The Times is reporting on this trend, but is it really true? I feel like I go to dinner parties pretty frequently — once a month or so. And I host one about once per season (I skip summers because just the idea of turning on the stove in July makes me break a sweat — but I make up for it in the fall and winter, I swear). At the risk of mistaking my fairly diverse group of 20-something/30-something/40-something New York City-based friends for a representative generational sample, I'd say dinner parties are going strong.
Here are five of what I would consider to be the top dinner party ideas.
Themes can be simple or elaborate, but often it helps for a party to have an organizing principle. For years, I've been getting together with the same group of friends to have dinner parties where we eat and dress according to a decade. (Well, the last time we did a "normal" dinner party because we realized we'd worked our way through all the tasty/stylish/easy decades already, but it was fun while it lasted.) The 80s "nouvelle cuisine" dinner party was a particular highlight. Unlike a regular old costume party, you can't pick a dinner party theme for sheer ironic kicks — it has to inspire a menu that people will actually want to eat. I find this constraint enhances, not diminishes, creativity.
I'm not Jewish, but some of the best dinner parties I've been to were shabbat dinners thrown by friends. I probably got hooked in college, when a friend of mine used to throw a boozy shabbat pot luck every week. (I found I could easily segue into this event after my own weekly Friday crafting-and-drinking open house, Crafternoon.) I think any religious gathering, provided the hosts are inclusive of nonbelievers (and not just in a proselytizing way), can be a great opportunity to share food. Not to mention an opportunity to learn something about another religion and/or culture.

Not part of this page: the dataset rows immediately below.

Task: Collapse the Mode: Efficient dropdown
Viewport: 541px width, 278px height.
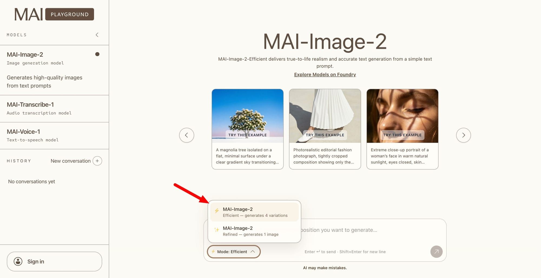Action: 234,252
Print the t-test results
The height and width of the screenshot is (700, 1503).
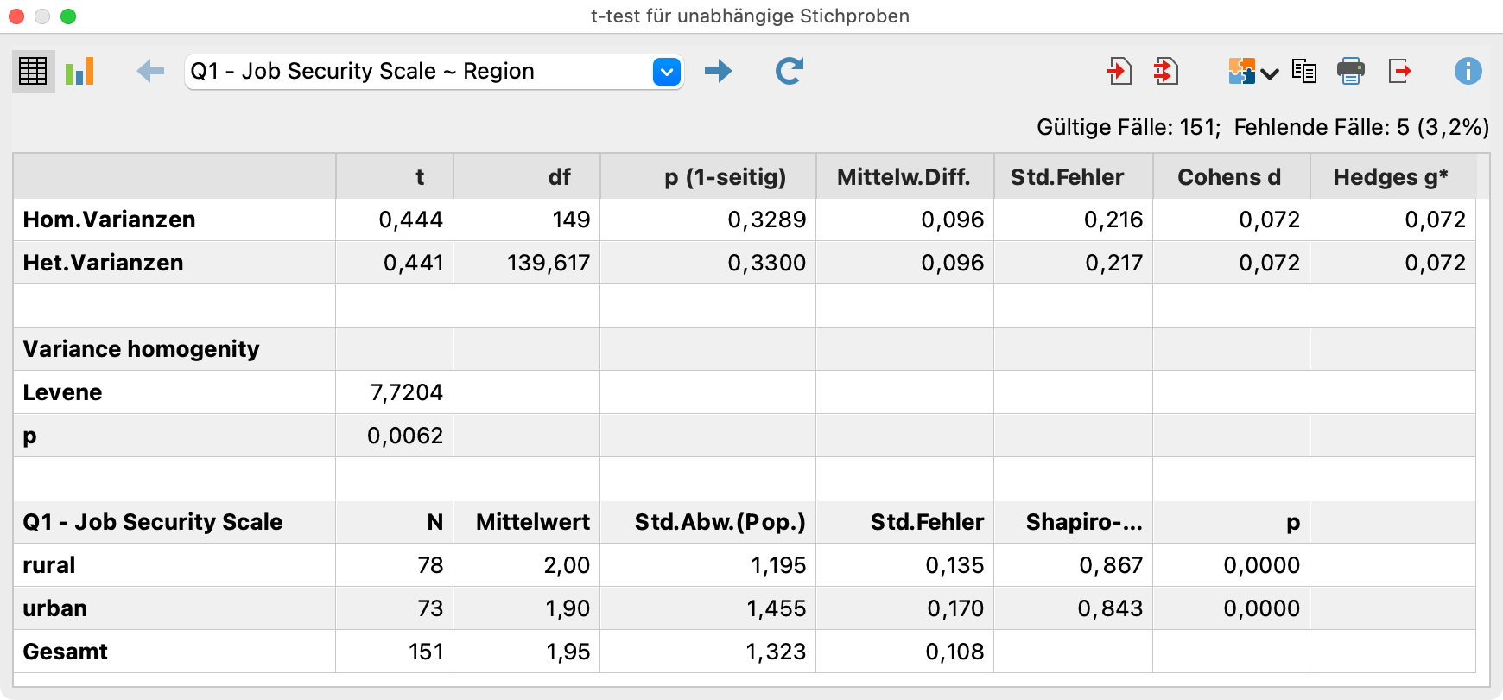1350,72
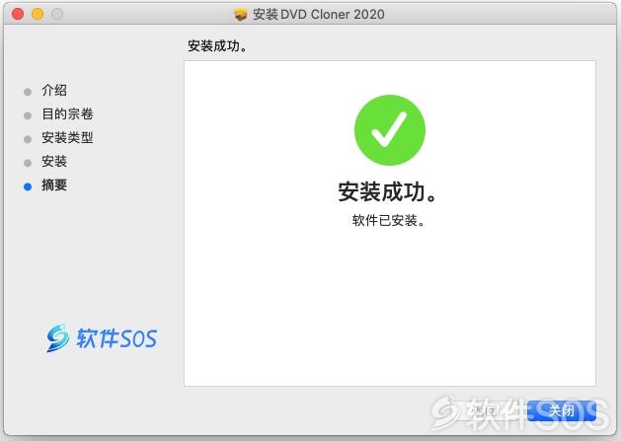Click the gray bullet beside 介绍
The width and height of the screenshot is (621, 441).
(28, 92)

You've got some stuff in the fridge that's about to go bad, a friend visiting from out of town, a buddy whose dinner plans just fell through, and you've been meaning to have the so-and-so's over for ages — friend, the stars are aligning. Text who you need to text, turn the houseguest into a sous-chef, and crack open that bottle of wine.
All the fun of getting together for a dinner party minus (most of) the cooking. Bonus related idea: make the pot-luck a fundraiser for a local food bank, Catholic Worker house, or another food-related charity of your choice. Tell guests you'll be collecting cash donations and non-perishables. I have some friends who do this every fall and not only are their pot-lucks incredibly fun, they raise hundreds of dollars for City Harvest.
It's the holidays: why not host a dinner party for your friends who can't afford to be with their families because of distance, the cost of travel, or work schedules? Or better yet, hold a "Thanksgiving" dinner or a "Christmas" or "Hannukah" dinner the week before the actual holiday — that way everyone can come. You may even find you have a more fun and less stressful "holiday" meal at a table with with your closest friends than you will with your drunk Libertarian uncle and your perpetually texting teenaged cousins, anyway.
There are so many good reasons to break bread together at home. The dinner party can't really be falling out of favor — after all, as Miss Manners says, "The idea of cooking for others is not something that is going to die."